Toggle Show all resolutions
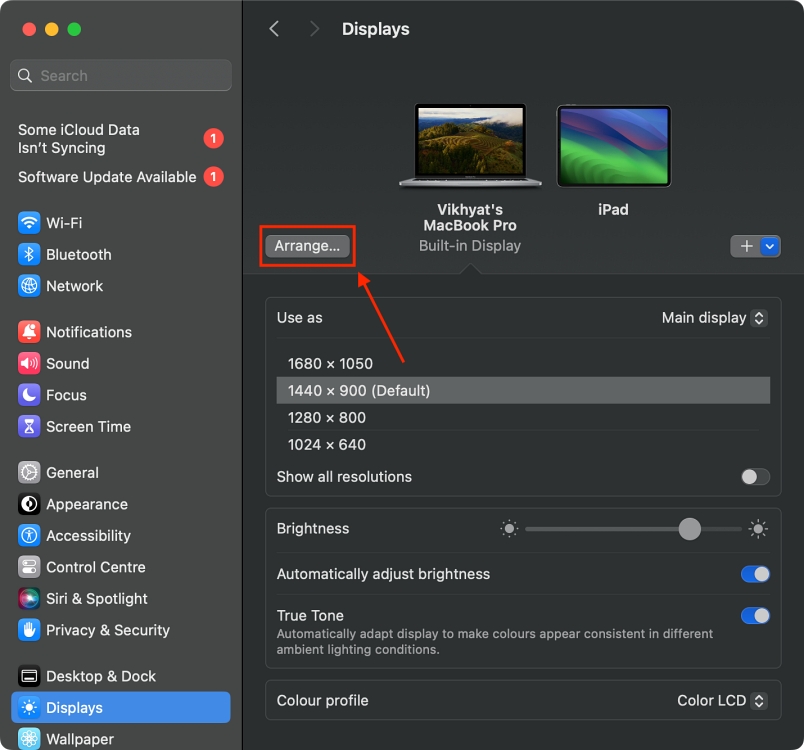The height and width of the screenshot is (750, 804). pos(755,477)
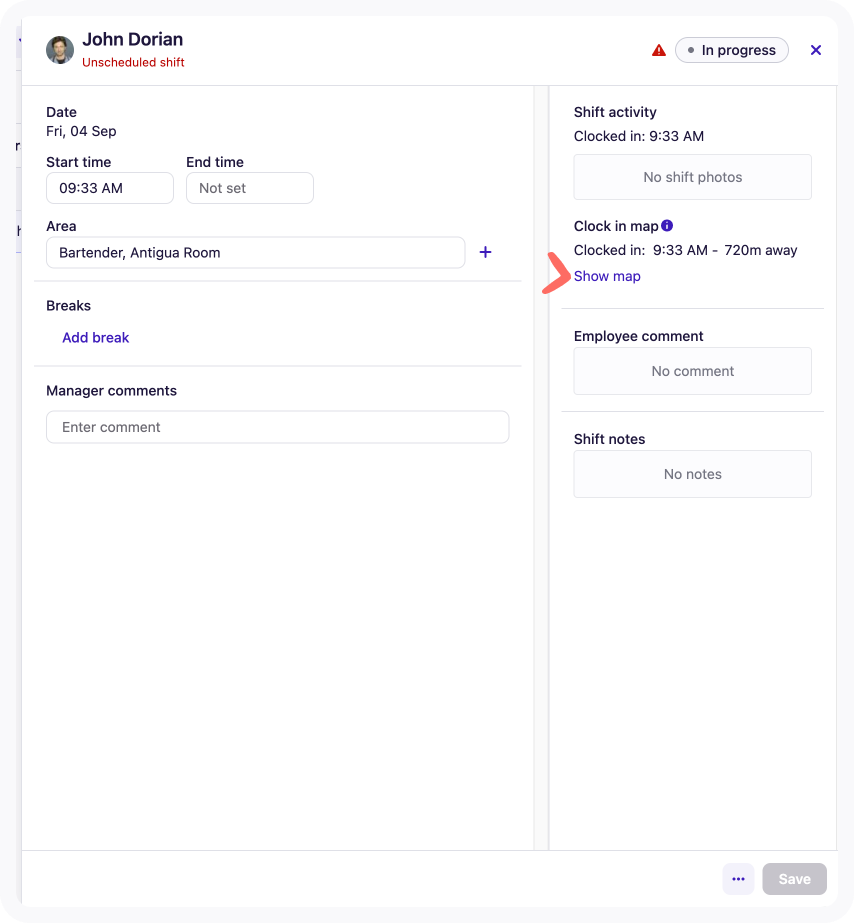Focus the Manager comments input box
This screenshot has height=923, width=854.
click(x=278, y=427)
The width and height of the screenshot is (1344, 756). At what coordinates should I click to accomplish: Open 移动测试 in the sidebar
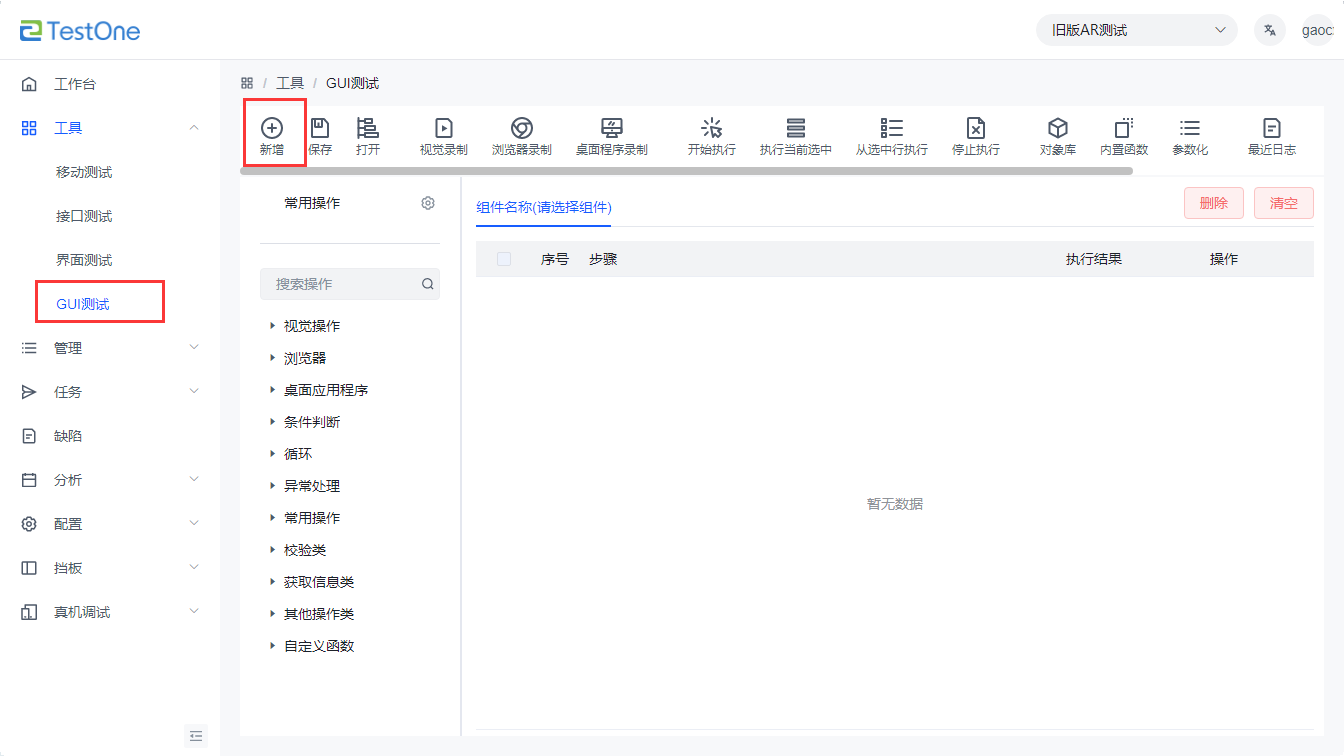(x=84, y=172)
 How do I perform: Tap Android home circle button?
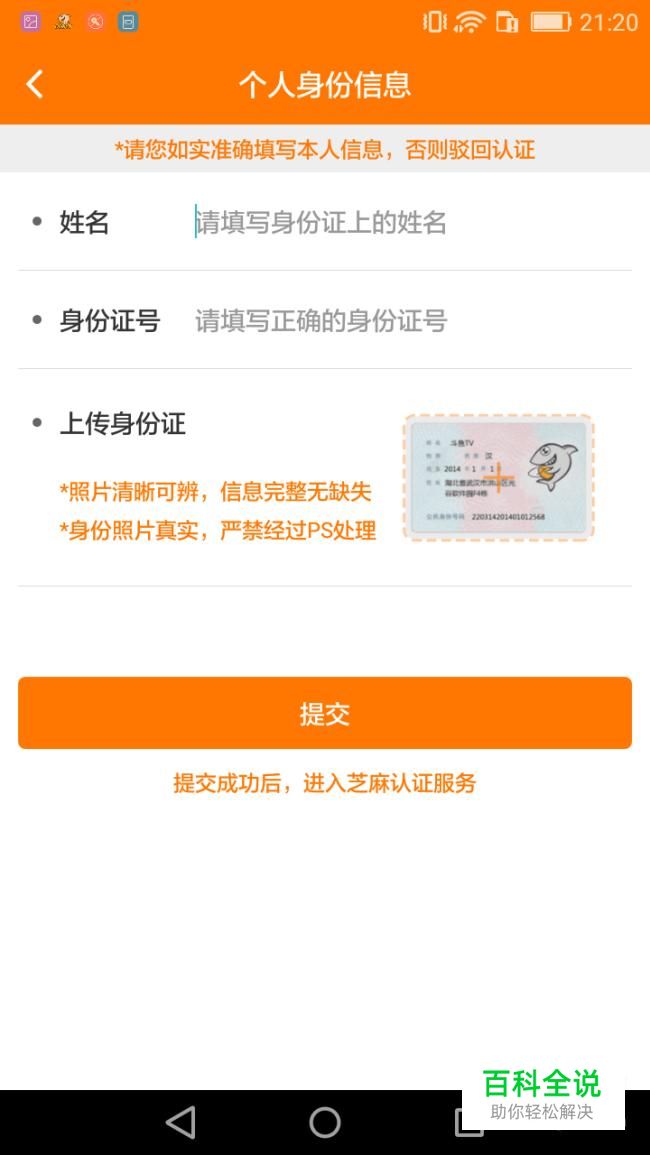click(325, 1123)

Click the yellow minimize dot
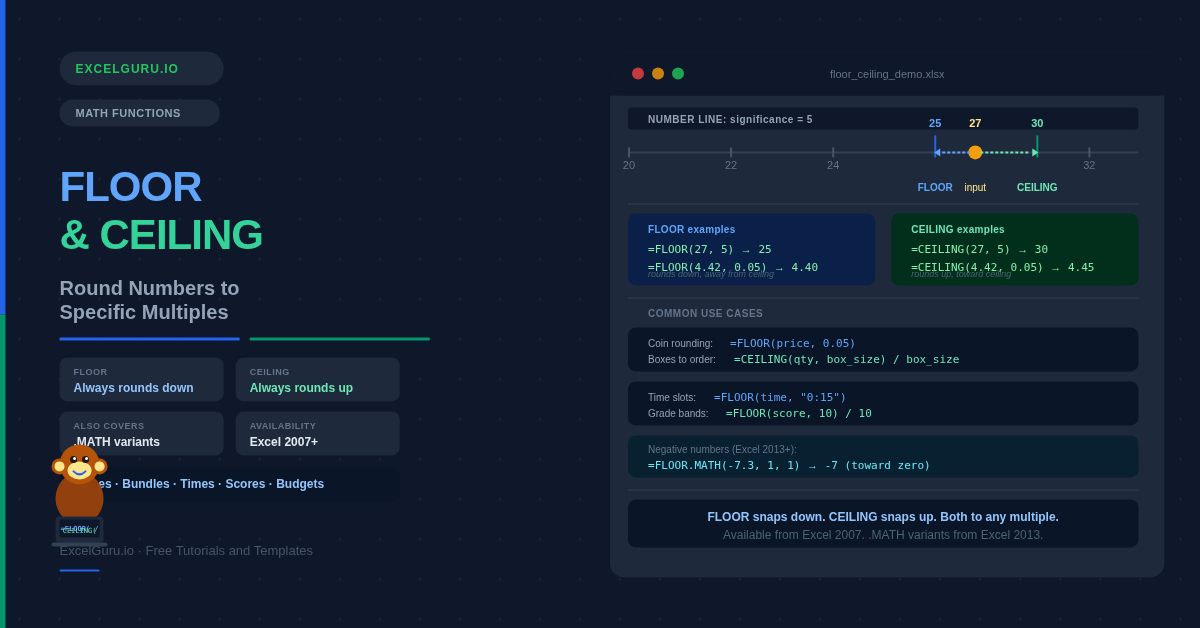(x=658, y=74)
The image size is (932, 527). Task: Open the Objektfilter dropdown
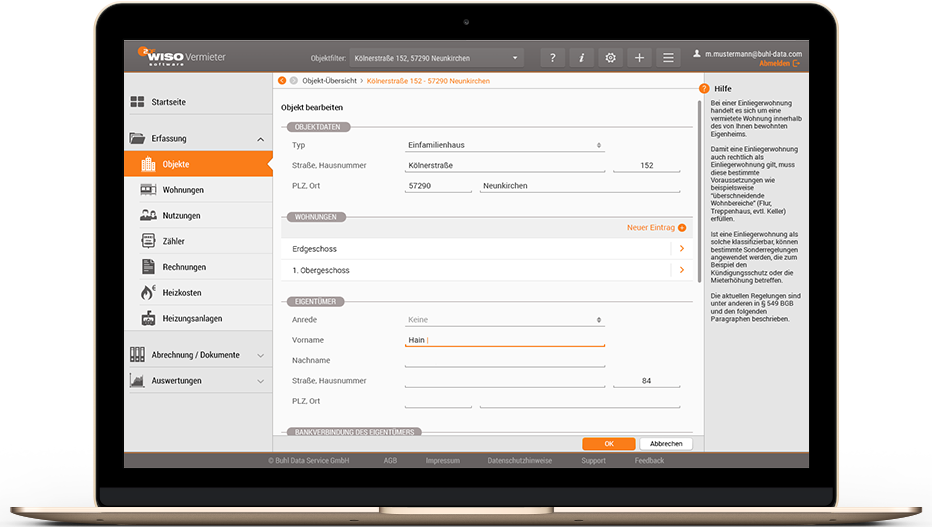[436, 58]
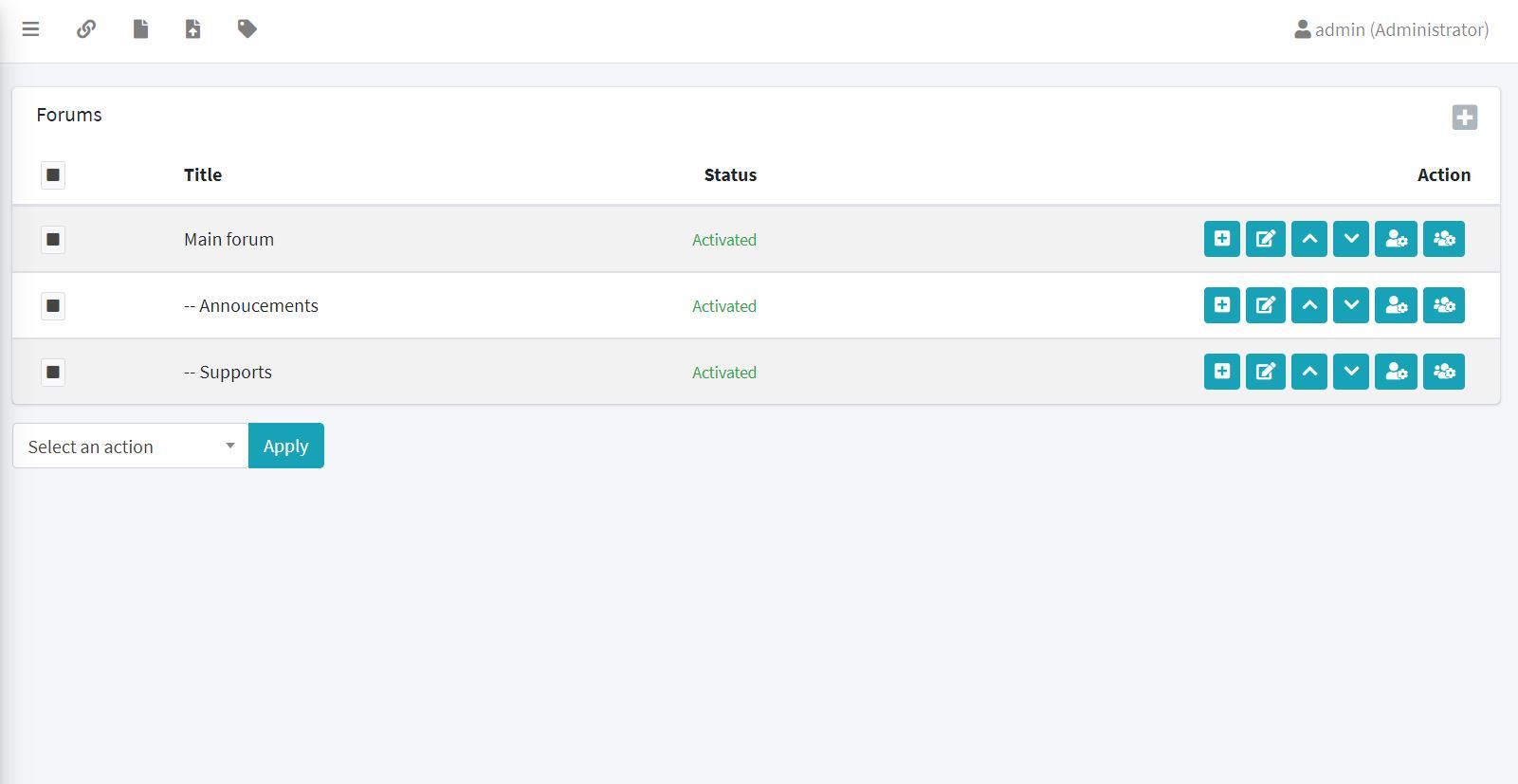Open group permissions for Main forum

pyautogui.click(x=1443, y=239)
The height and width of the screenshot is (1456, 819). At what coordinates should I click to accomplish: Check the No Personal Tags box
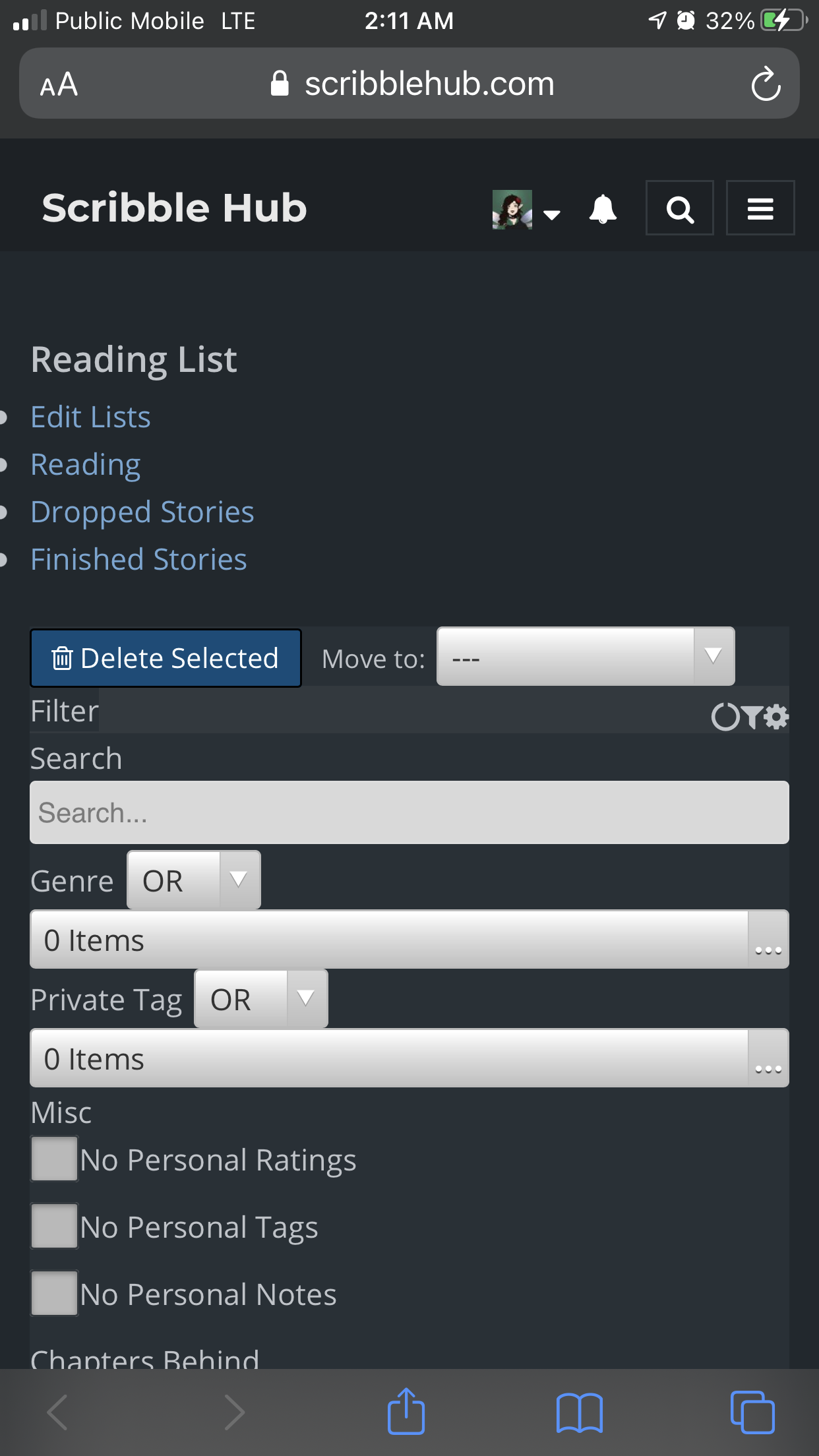(x=55, y=1226)
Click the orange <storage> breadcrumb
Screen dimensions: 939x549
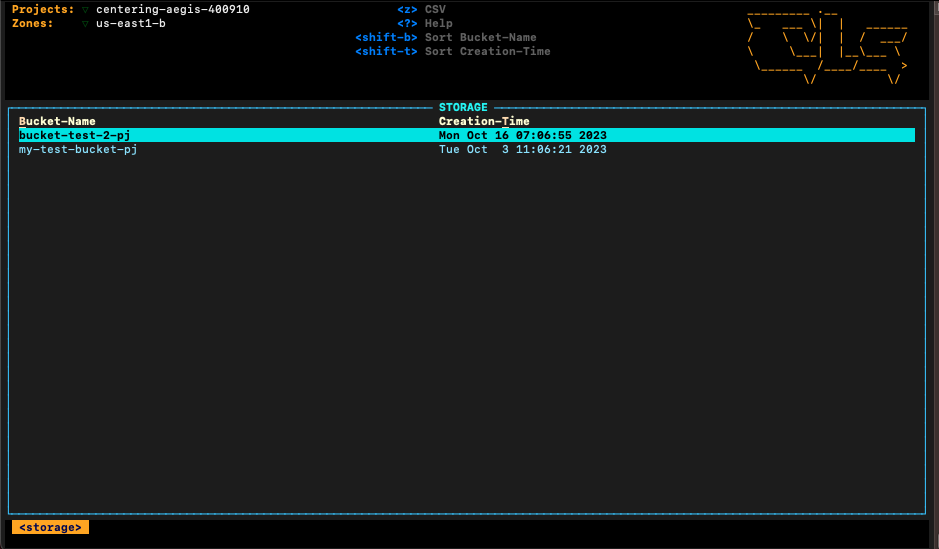50,527
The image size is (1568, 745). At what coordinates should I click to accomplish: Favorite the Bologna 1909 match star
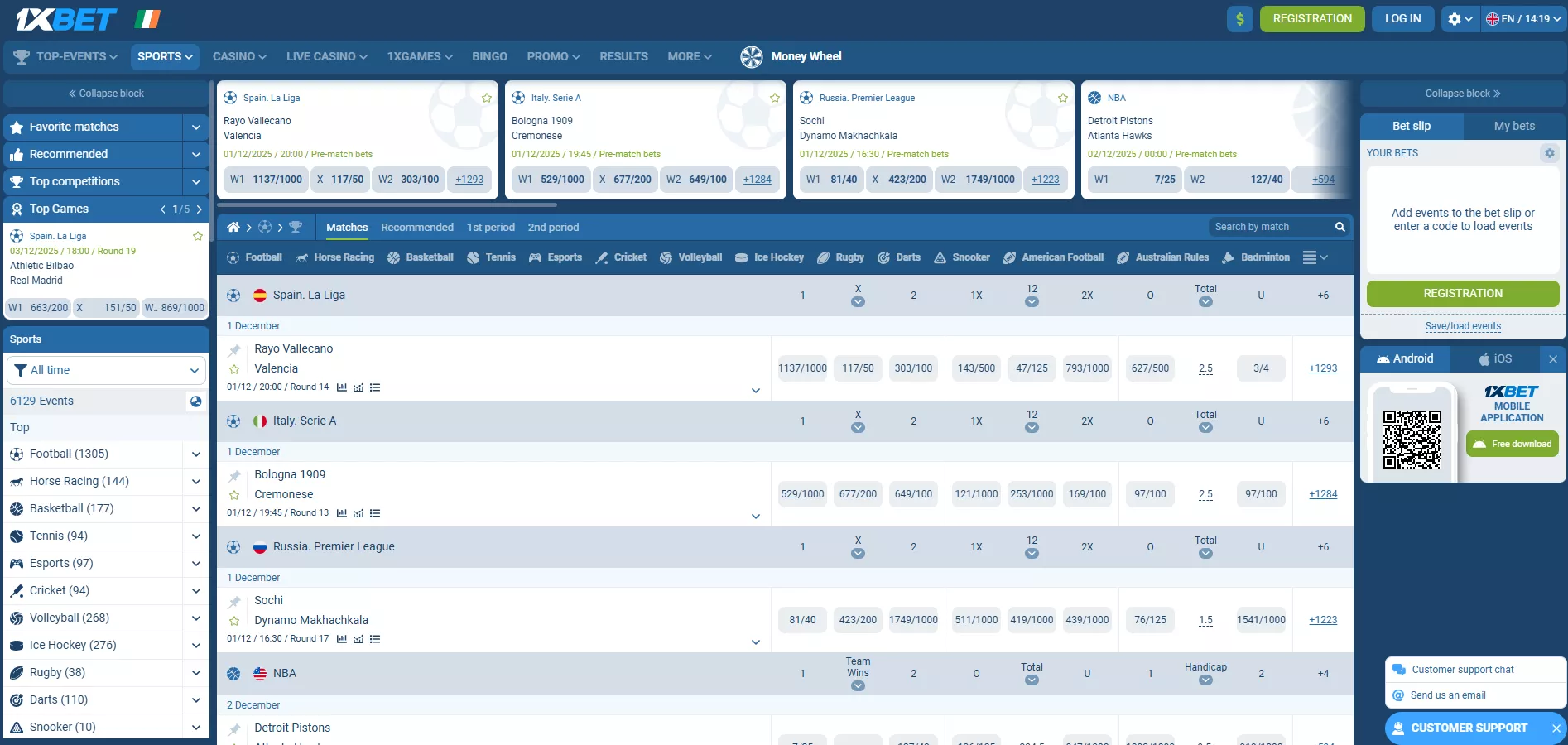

**What is required:** Pictures do not go in the copy. Write out exactly the lines from the line containing "The image size is (932, 527)." through the last line of the listing.

**Result:**
The image size is (932, 527). Task: Open the Objektfilter dropdown
[436, 58]
Open group permissions for Main forum

pyautogui.click(x=1443, y=239)
The height and width of the screenshot is (1456, 819). At what coordinates should I click to accomplish: Check the No Personal Tags box
(x=55, y=1226)
Click the orange <storage> breadcrumb
Screen dimensions: 939x549
50,527
The image size is (1568, 745). At what coordinates should I click to accomplish: Favorite the Bologna 1909 match star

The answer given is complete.